Baca: Pengawasan WNA Diperketat
Ronny mengakui kedatangan tenaga kerja asing ilegal ini salah satunya merupakan imbas kebijakan visa bebas kunjungan. Indonesia menerapkan visa bebas kunjungan ke 169 negara. Kebijakan itu dibuat untuk meningkatkan jumlah kunjungan wisatawan asing.
Kenapa Indonesia?
Kecemasan ikhwal kedatangan ribuan tenaga kerja asing asal Tiongkok juga melanda wakil rakyat di Senayan. Ketua Komisi IX DPR RI Dede Yusuf menjelaskan, iklim investasi di Tiongkok berkembang pesat. Perkembangan itu membutuhkan banyak tenaga kerja untuk menggerakkan perekonomian. Karena itu, Tiongkok melakulan ekspansi investasi ke sejumlah negara, termasuk ke Indonesia.
Tiongkok memiliki tingkat pengangguran sebesar 5% atau sekira 40 juta orang dari total jumlah penduduk 1,4 miliar jiwa.

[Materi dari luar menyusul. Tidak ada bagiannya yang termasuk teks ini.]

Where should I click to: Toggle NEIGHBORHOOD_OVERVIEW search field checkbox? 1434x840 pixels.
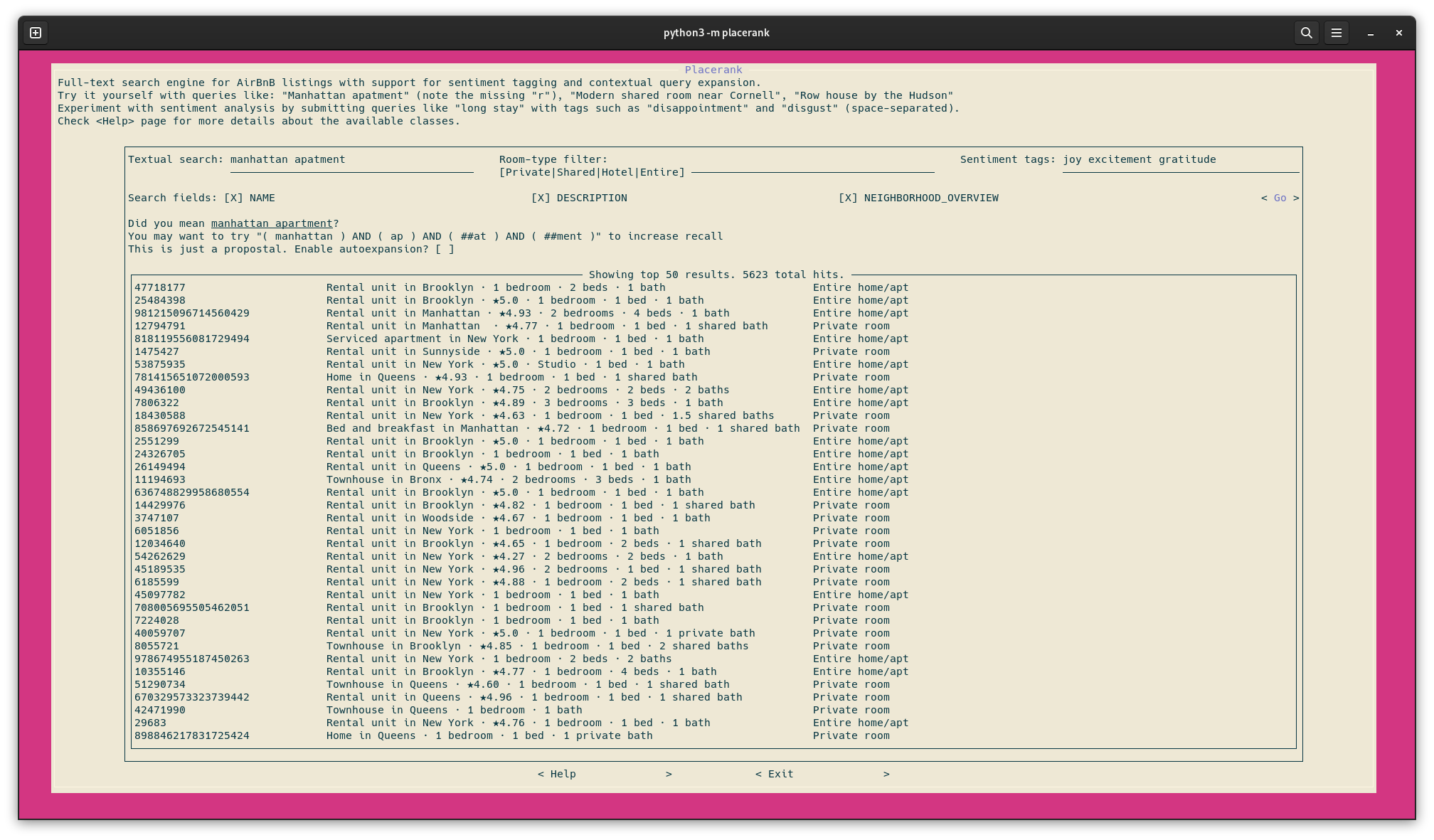[849, 198]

Pemerintah Tiongkok berkepentingan mengurangi tingkat pengangguran dengan menyebar tenaga kerja ke sejumlah negara.
"Di China pembangunan infrastruktur sudah banyak, duit banyak, maka mereka ekspansi ke negara lain, tanam investasi menggunakan pekerja dari mereka," kata Dede Yusuf dalam diskusi di Warung Daun, Cikini, Jakarta Pusat, Sabtu (24/12/2016).

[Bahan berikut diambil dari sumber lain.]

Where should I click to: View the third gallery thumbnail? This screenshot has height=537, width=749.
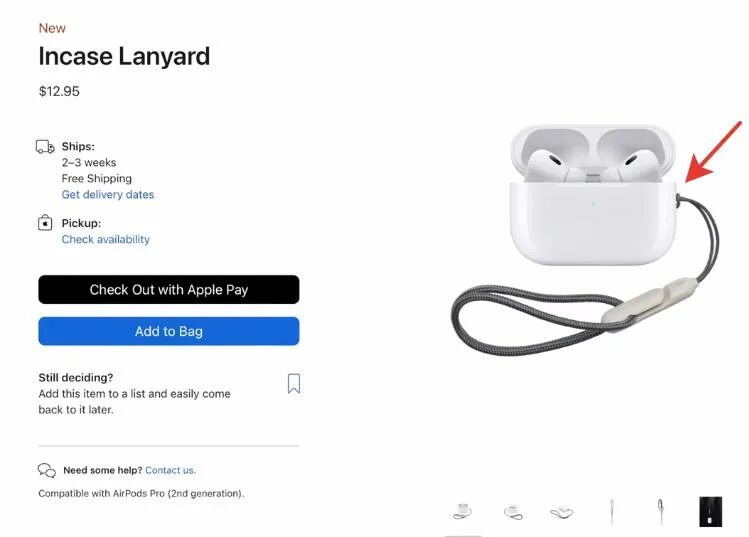(x=562, y=512)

Menurut Dede, bukan hanya Indonesia yang diserbu tenaga kerja asal Tiongkok. Negara-negara berkembang di Afrika dan Asia Tenggara juga menjadi tujuan utama tenaga kerja asal Tiongkok.
"Kalau ke Amerika Serikat sudah tidak bisa. Amerika sudah memproteksi ekonominya. Bukan hanya kita, negara Afrika seperti Angola, Zimbabwe juga dimasuki tenaga kerja Tiongkok," ujar dia.